4 Reasons not to Fast
Throughout the Scriptures, we see the practise of fasting – people deliberately abstaining from something (usually food) to add focus and intensity to their prayer lives.
Some Christians today are big on fasting, some are not – some of us do it occasionally when a need arises, others of us fast regularly as part of the rhythm of the spiritual life, and still others of us will never fast.
In this blog, I’d like to give us four reasons not to fast…
(1) Lobbying God
Fasting is not a protest. It’s not the spiritual equivalent of a hunger strike…
In Isaiah 58 – The people have a complaint against God:
‘We have fasted before you!’ … ‘Why aren’t you impressed?
We have been very hard on ourselves, and you don’t even notice it!’
Like any spiritual practise fasting is simply a tool that God gives us, not a weapon that we can use to pressurise Him into doing what we want Him to do. It’s not about brownie points, bargaining chips, or battering rams… We fast for His purposes – not ours…
(2) License for Sin
Like any other spiritual practise, there’s a real danger that the good that we do becomes an excuse for the bad – as if one balances out the other…
Again, in Isaiah 58, God answers their earlier question -
Yet on the day of your fasting, you do as you please and exploit all your workers.
Your fasting ends in quarreling and strife, and in striking each other with wicked fists.
You cannot fast as you do today and expect your voice to be heard on high.
God then tells us the kind of fast He requires – which is less to do with what we’re not doing when we fast… and more to do with what we are doing.
How might our surplus food be shared with the hungry?
How might our extra time be spent on the hurting?
(3) Losing Weight
We do hear a lot these days about intermittent fasting (like the famous 5-2 diet) or fasting from certain types of food. Although it is good to look after the bodies God has given us – biblical fasting is not about looking good or losing weight.
Through Prophet Zechariah, God probes the people:
“When you fasted and mourned in the fifth and seventh months for the past seventy years, was it really for me that you fasted?”
In the Books of Acts, the Holy Spirit spoke to the Church:
“While they were worshiping the Lord and fasting…”
Worshiping and fasting – God has to be the centre of fasting
We fast from food to feast on God!
Final reason not to fast:
(4) Looking Spiritual
When Jesus taught on prayer He used the phrase: “When you fast…” so clearly it’s His expectation that we will…
But Jesus says:
“...don’t make a production out of it. It might turn you into a small-time celebrity but it won’t make you a saint.
If you ‘go into training’ inwardly, act normal outwardly...
Shampoo and comb your hair, brush your teeth, wash your face. God doesn’t require attention-getting devices.

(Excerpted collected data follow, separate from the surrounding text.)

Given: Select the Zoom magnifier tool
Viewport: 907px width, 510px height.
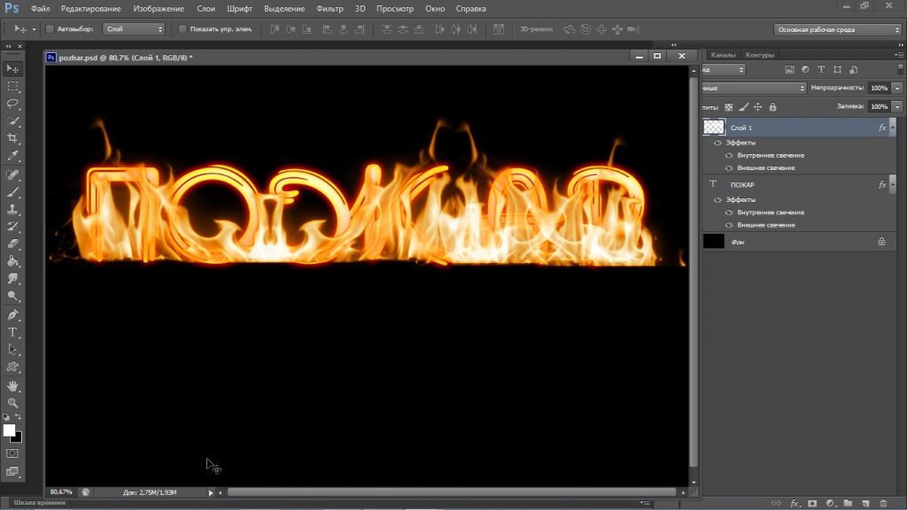Looking at the screenshot, I should [x=13, y=403].
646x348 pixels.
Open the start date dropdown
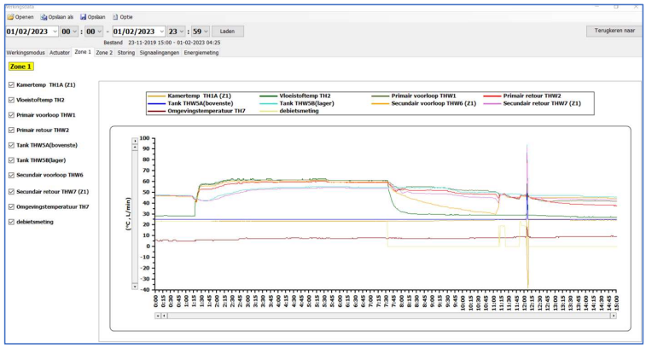point(55,32)
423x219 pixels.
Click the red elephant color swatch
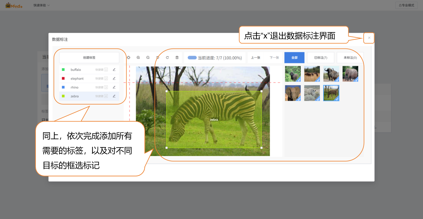(63, 79)
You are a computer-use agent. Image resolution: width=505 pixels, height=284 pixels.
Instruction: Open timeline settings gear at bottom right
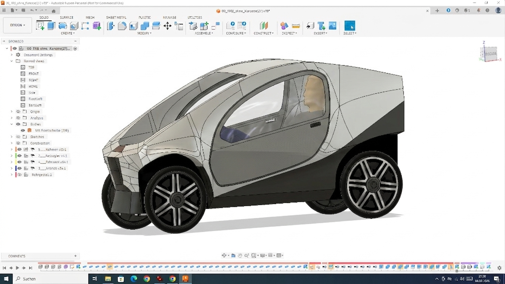point(499,268)
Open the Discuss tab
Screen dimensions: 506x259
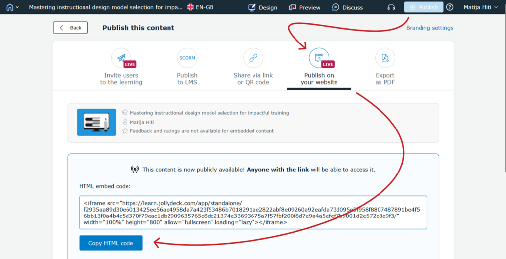347,7
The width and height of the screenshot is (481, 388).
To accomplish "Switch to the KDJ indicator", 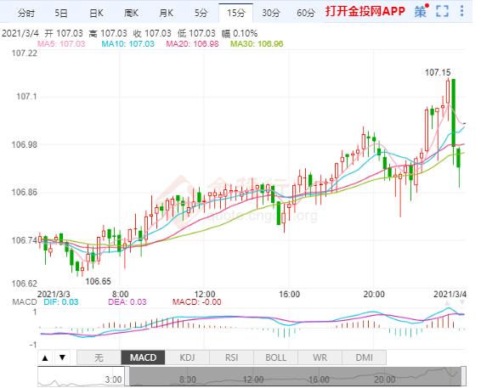I will click(x=187, y=357).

He won’t overlook what you are doing; He’ll reward you well.”
Jesus tells us not to allow fasting to become a bragging right… so to cut off that temptation – He tells us to keep quiet about it, so that we’re sure about our motives for doing it.
Allow the deep rumblings to prompt you to pray,
the cravings to stir you to seek God,
the hunger pangs to hanker after His Word,
until the prayer and fasting flow as one –
and prayer becomes as regular and natural as eating.
No-one else needs to know – it is God who sees.